» **WORK ORDER**:
Down to the final line, print each entry exactly.

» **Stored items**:

%%

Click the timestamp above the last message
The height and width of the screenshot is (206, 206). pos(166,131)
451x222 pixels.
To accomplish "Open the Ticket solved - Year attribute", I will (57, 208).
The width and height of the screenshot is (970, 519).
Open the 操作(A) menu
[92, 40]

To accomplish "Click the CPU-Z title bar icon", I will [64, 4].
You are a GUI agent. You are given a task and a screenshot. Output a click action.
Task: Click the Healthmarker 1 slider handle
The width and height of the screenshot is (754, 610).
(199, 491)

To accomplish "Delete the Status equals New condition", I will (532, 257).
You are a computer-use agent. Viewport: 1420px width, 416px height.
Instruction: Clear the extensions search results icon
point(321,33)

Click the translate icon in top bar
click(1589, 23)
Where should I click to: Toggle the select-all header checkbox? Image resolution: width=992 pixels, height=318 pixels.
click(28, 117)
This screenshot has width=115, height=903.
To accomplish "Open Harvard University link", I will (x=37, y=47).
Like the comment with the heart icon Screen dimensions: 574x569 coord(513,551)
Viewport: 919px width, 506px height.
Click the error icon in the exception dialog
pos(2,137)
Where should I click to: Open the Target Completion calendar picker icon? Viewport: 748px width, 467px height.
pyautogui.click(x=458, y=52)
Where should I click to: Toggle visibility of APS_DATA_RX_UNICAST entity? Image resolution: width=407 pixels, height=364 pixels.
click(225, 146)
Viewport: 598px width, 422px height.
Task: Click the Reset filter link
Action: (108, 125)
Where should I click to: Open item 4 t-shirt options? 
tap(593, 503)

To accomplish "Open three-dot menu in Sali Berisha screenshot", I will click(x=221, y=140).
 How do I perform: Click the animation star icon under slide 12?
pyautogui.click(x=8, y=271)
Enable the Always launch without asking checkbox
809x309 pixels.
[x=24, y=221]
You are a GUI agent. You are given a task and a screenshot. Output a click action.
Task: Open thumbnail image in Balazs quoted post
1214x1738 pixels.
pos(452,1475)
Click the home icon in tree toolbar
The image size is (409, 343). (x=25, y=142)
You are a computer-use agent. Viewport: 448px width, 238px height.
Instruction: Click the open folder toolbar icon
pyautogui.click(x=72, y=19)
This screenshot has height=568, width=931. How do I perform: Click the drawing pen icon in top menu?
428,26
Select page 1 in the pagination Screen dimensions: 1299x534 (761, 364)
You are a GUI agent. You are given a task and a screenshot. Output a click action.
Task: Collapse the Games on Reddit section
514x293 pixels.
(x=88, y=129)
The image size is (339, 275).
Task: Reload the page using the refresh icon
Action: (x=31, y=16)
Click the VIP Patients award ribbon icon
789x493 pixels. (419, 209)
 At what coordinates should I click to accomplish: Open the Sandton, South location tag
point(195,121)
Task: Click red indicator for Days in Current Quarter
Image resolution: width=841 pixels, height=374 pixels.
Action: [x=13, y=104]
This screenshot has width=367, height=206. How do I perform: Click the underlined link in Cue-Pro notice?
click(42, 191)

%%

» **WRITTEN RESPONSE**:
Click the timestamp above the last message
The height and width of the screenshot is (206, 206). pos(166,131)
451x222 pixels.
To accomplish "Open the Ticket solved - Year attribute", I will (57, 208).
The width and height of the screenshot is (970, 519).
Open the 操作(A) menu
[92, 40]

To accomplish "Click the CPU-Z title bar icon", I will [64, 4].
You are a GUI agent. You are given a task and a screenshot. Output a click action.
Task: Click the Healthmarker 1 slider handle
The width and height of the screenshot is (754, 610).
(199, 491)

To accomplish "Delete the Status equals New condition", I will (532, 257).
You are a computer-use agent. Viewport: 1420px width, 416px height.
Instruction: Clear the extensions search results icon
point(321,33)

Click the translate icon in top bar
click(1589, 23)
Where should I click to: Toggle the select-all header checkbox? Image resolution: width=992 pixels, height=318 pixels.
click(28, 117)
This screenshot has width=115, height=903.
To accomplish "Open Harvard University link", I will (x=37, y=47).
Like the comment with the heart icon Screen dimensions: 574x569 coord(513,551)
Viewport: 919px width, 506px height.
Click the error icon in the exception dialog
pos(2,137)
Where should I click to: Open the Target Completion calendar picker icon? Viewport: 748px width, 467px height.
pyautogui.click(x=458, y=52)
Where should I click to: Toggle visibility of APS_DATA_RX_UNICAST entity? Image resolution: width=407 pixels, height=364 pixels.
click(225, 146)
Viewport: 598px width, 422px height.
Task: Click the Reset filter link
Action: (108, 125)
Where should I click to: Open item 4 t-shirt options? 
tap(593, 503)

To accomplish "Open three-dot menu in Sali Berisha screenshot", I will click(x=221, y=140).
 How do I perform: Click the animation star icon under slide 12?
pyautogui.click(x=8, y=271)
Enable the Always launch without asking checkbox
809x309 pixels.
[x=24, y=221]
You are a GUI agent. You are given a task and a screenshot. Output a click action.
Task: Open thumbnail image in Balazs quoted post
1214x1738 pixels.
pos(452,1475)
Click the home icon in tree toolbar
The image size is (409, 343). (x=25, y=142)
You are a computer-use agent. Viewport: 448px width, 238px height.
Instruction: Click the open folder toolbar icon
pyautogui.click(x=72, y=19)
This screenshot has height=568, width=931. How do I perform: Click the drawing pen icon in top menu?
428,26
Select page 1 in the pagination Screen dimensions: 1299x534 (761, 364)
You are a GUI agent. You are given a task and a screenshot. Output a click action.
Task: Collapse the Games on Reddit section
514x293 pixels.
(x=88, y=129)
The image size is (339, 275).
Task: Reload the page using the refresh icon
Action: (x=31, y=16)
Click the VIP Patients award ribbon icon
789x493 pixels. (419, 209)
 At what coordinates should I click to accomplish: Open the Sandton, South location tag
point(195,121)
Task: Click red indicator for Days in Current Quarter
Image resolution: width=841 pixels, height=374 pixels.
Action: [x=13, y=104]
This screenshot has width=367, height=206. How do I perform: Click the underlined link in Cue-Pro notice?
click(42, 191)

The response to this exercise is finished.